Charities have lost faith in the Keir Starmer led administration to improve their sector amid concerns around welfare cuts and National Insurance contributions hikes, a survey has found.
Carried out among charity clients of accountancy organisation Kreston Global, the survey found that just over four in five believe the Labour government will negatively impact the sector.
This comes in contrast to last year’s survey ahead of Labour’s victory in the July 2024 General Election which found that three in five believe Labour would have a positive impact on charities.
In 2025 less than one in five believe Labour’s impact on charities will be positive
Mike bath, a partner at James Cowper Kreston says that compared to Labour’s 13-year administration from 1997 “engagement with the charitable sector has been very low on this Government’s agenda - certainly in regard to the role that charities can play in being frontline service providers in place of either local or central government”.
This is despite Keir Starmer’s party putting in place a charity covenant, which pledges to involve the sector more in decision making.
Rising costs, most notably through increased National Insurance employer contributions, and cuts to the welfare budget, are also having an impact on charity sentiment towards Labour, Bath added.
“Proposed cutbacks to disability benefits are likely to create additional service user demands, at the same time that charities are absorbing increases in the National Minimum Wage and Employer National Insurance,” he said.
“Labour administrations have traditionally had ‘social’ spending as a high priority which has historically benefitted the sector.

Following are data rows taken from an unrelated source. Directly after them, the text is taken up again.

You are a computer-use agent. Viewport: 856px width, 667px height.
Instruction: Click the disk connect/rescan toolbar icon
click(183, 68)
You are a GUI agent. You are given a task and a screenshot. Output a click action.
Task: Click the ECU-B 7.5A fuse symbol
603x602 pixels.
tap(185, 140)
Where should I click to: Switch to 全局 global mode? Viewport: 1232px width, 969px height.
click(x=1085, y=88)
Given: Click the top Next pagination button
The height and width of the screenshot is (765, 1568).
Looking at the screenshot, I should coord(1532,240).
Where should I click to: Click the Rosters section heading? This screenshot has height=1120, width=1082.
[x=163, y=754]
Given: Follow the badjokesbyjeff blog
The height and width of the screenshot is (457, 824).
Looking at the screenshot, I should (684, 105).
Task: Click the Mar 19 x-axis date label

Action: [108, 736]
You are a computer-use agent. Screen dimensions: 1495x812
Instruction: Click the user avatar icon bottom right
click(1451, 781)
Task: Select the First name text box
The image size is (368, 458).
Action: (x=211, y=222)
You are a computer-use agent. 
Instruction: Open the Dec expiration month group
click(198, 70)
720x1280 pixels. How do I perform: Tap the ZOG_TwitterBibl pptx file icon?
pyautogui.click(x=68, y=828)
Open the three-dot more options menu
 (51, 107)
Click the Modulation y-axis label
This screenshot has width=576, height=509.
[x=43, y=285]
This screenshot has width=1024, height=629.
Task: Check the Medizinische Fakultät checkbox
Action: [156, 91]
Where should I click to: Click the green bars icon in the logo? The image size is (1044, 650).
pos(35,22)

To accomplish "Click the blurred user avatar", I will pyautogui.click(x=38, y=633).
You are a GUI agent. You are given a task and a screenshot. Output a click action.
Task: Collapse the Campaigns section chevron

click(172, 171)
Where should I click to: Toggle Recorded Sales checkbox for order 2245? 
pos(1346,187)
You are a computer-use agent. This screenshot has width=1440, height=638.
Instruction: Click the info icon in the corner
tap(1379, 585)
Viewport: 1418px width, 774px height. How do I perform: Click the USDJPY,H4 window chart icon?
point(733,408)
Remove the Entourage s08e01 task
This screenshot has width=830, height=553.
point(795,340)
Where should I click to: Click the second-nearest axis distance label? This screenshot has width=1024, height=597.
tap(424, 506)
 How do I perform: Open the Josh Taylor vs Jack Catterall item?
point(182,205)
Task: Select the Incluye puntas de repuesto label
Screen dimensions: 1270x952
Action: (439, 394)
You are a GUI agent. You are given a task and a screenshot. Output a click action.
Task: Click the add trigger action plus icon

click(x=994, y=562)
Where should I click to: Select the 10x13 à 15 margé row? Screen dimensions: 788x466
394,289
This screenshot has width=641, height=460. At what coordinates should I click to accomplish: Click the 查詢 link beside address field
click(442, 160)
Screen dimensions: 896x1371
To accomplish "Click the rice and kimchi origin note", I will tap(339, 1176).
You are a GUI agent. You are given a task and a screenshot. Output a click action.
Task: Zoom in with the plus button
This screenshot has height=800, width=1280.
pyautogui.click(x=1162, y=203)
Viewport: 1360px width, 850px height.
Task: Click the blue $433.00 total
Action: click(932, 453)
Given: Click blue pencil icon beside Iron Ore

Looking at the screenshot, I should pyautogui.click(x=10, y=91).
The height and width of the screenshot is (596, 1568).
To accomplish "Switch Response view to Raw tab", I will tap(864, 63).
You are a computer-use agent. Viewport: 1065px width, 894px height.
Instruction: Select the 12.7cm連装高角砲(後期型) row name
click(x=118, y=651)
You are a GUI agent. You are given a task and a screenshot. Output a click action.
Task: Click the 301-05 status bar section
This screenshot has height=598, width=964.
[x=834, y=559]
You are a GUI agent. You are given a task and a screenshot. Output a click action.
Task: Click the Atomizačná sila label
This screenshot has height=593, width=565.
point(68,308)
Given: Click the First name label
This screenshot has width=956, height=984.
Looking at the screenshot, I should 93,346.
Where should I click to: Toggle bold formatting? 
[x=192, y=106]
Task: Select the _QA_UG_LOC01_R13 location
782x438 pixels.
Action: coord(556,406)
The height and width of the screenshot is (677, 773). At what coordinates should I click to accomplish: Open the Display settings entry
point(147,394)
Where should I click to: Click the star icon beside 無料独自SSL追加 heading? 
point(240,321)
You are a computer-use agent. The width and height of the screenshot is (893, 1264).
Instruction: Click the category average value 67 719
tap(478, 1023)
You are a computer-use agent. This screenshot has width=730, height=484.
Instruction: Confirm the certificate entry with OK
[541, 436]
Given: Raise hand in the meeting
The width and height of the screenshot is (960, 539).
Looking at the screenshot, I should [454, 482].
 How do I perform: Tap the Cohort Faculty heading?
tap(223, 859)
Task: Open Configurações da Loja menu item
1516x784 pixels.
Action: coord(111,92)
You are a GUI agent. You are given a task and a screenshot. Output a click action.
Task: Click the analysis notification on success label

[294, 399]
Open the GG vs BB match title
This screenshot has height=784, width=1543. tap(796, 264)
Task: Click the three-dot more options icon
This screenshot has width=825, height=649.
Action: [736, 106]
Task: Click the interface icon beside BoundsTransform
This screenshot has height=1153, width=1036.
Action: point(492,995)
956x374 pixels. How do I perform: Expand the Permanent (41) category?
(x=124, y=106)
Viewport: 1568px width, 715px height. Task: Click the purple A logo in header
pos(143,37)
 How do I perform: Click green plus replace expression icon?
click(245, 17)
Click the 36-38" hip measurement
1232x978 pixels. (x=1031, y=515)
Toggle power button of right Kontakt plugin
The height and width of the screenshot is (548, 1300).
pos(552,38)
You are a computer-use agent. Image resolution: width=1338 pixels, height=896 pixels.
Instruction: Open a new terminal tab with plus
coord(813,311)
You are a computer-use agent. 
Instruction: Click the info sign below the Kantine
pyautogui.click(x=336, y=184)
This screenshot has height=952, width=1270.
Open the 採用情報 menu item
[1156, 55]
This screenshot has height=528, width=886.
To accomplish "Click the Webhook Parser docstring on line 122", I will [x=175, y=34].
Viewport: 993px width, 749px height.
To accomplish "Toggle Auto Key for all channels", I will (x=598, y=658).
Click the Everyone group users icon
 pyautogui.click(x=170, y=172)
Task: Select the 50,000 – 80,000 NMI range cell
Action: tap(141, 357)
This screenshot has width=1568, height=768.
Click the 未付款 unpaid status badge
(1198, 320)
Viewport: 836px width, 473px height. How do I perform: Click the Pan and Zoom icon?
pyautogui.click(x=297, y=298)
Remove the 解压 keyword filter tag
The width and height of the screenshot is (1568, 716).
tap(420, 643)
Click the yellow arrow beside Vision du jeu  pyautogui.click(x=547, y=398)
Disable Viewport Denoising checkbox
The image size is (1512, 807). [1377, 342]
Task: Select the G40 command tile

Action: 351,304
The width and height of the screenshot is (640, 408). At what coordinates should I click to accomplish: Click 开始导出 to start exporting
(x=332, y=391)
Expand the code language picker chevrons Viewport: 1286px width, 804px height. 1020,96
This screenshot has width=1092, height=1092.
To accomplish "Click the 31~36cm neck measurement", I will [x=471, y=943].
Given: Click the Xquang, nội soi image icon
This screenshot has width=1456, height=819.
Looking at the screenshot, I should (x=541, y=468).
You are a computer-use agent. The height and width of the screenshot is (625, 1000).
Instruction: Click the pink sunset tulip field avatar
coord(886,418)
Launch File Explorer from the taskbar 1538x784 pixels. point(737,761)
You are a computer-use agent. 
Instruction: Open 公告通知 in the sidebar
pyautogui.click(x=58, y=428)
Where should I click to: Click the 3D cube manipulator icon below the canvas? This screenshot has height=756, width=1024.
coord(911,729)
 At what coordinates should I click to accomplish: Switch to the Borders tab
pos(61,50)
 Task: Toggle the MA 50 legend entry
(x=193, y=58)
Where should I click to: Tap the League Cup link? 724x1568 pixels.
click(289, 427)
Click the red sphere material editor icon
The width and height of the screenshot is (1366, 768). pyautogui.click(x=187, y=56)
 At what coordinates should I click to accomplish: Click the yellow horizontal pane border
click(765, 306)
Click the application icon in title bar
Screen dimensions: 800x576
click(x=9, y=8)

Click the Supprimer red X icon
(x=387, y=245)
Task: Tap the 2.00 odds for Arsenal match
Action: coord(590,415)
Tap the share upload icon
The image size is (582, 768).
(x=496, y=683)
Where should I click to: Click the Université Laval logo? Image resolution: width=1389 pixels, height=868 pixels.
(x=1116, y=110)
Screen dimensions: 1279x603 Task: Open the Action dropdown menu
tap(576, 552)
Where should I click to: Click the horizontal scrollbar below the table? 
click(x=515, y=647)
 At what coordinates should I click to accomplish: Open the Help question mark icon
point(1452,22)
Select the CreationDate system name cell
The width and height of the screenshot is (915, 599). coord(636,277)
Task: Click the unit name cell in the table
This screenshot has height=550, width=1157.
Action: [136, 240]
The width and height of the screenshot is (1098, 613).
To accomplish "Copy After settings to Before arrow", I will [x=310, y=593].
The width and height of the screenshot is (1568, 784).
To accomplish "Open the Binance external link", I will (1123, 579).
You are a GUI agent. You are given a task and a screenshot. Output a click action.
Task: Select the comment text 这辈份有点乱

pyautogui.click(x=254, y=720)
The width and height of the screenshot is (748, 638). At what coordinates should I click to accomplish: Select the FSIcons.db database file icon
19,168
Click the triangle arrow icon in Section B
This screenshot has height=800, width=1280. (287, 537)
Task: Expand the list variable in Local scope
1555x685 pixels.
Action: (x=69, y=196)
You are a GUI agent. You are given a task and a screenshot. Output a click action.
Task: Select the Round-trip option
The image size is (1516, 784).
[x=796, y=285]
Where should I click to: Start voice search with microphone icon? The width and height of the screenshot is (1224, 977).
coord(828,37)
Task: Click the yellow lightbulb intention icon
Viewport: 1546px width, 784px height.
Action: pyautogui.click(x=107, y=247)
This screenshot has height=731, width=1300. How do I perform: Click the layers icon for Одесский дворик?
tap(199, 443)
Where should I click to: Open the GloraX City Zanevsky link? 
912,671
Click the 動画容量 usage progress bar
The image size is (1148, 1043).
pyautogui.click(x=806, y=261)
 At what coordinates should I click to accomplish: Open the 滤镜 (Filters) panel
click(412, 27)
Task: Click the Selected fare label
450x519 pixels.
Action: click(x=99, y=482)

This administration’s priorities - for the moment - appear quite different.”
Financial pressures
Kreston’s survey also found that four in five charities are “experiencing pressures on their income streams” and three in five are look at ways to diversify their income.
More than nine in ten have seen wages increase over the last year, while three in five have seen energy price hikes and seven in ten say their insurance payments have risen.
Recruitment and retention is cited as a problem among almost half of charities. Increasing salaries is the most common route to attracting and keeping staff. Recruiting skilled trustees is also problematic, with legal, IT and human resources skills the most likely to be absent from boards.
Almost half say that in 2025 they are not focusing on environmental, social or governance issues. Most say that reduced funding is “the biggest emerging risk in 2025”.
However, almost nine in ten believe they have the capacity to deliver “the required services” during the year.
Kreston’s survey also found that almost four in five charities believe they are “keeping up with digital changes” and only one in six experienced a cyber-attack, with a similar proportion believing they have sufficient cyber security systems in place to halt an attacks.
Its report adds: “Looking to the future, time will tell if charities have done enough to prepare for the increased costs brought in by new Government rules and regulations, and whether these changes will negatively affect the service offered by charities.
“In the meantime, the sector must continue working to increase its resilience whilst providing vital services to some of the most vulnerable people in our society.”